Ao tentar compreender o comportamento do mundo moderno pelo método científico, acostumei-me a encontrar respostas bastante consistentes e coerentes mediante a análise das condições evolutivas pelas quais todas as espécies foram moldadas ao longo dos cerca de 600 milhões de anos últimos, quando começaram a aparecer os indivíduos multicelulares. Para colaborar com esse raciocínio, recomendo a leitura do livro “O gene egoísta”, de Richard Dawkins, uma obra bastante esclarecedora publicada em 1976, que o alçou ao posto de maior darwinista da atualidade.
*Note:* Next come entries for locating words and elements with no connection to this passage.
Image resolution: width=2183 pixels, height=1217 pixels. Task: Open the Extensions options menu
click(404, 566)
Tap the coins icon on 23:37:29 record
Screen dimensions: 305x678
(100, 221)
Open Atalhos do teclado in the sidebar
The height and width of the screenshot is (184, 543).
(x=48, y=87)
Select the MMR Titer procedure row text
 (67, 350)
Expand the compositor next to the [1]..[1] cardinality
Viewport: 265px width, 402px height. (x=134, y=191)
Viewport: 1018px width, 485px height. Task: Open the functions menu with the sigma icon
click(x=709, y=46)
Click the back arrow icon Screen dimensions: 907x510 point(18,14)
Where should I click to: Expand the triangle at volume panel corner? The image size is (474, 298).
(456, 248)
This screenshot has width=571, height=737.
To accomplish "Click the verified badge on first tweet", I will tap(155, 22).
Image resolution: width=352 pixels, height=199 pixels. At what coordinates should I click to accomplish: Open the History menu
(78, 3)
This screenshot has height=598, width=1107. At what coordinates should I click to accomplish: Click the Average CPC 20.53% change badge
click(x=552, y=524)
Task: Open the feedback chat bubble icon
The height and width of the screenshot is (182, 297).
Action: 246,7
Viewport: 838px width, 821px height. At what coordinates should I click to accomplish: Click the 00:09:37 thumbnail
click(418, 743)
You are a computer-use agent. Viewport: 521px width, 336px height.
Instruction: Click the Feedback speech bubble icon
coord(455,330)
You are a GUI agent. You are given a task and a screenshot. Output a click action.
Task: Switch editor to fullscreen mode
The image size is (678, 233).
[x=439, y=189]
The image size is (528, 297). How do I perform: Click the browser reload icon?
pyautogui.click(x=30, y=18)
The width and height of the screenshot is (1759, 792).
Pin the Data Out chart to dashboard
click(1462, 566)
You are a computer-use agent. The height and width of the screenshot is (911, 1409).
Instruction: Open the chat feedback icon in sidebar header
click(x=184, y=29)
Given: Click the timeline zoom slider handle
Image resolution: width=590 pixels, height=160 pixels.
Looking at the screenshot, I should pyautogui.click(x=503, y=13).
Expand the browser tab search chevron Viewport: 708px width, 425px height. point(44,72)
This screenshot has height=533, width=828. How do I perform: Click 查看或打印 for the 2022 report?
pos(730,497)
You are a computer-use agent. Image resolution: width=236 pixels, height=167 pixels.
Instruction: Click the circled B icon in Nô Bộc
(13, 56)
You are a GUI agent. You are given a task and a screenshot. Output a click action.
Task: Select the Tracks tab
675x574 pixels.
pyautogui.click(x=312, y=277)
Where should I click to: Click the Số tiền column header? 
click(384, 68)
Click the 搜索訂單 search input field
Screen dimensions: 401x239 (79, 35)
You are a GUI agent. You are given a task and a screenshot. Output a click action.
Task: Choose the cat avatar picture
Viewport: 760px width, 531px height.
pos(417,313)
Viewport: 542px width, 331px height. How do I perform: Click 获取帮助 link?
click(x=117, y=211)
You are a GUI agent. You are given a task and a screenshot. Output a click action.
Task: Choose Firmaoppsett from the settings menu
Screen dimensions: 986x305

Em “O gene egoísta” o autor descreve de forma bastante clara a principal razão pela qual a vida é tão persistente no planeta. É pela capacidade dos seres vivos em adquirir e processar energia (sobrevivência) e uma forte competência de replicação (via procriação, no geral). Para suportar essa ideia, o livro reforça-nos a sofisticada adaptabilidade física dos organismos diante dos meios mais adversos e, ainda que possa nos parecer sutil, enfatiza-nos a imensamente forte conexão sentimental entre parentes, em especial dos pais por seus filhos. Essa ligação, a que vulgarmente atribuímos o romântico termo “amor”, traz escondida em cada uma de nossas células uma minúscula, porém poderosa, molécula de DNA. Esse é o ponto central do livro, a ideia de que essa incrível molécula tem como objetivo maior apenas a sua perenização, a sua própria imortalidade. Para explicar como uma molécula é capaz de tamanha façanha talvez seja preciso entrar no duvidoso ramo da metafísica, mas fica para outra hora.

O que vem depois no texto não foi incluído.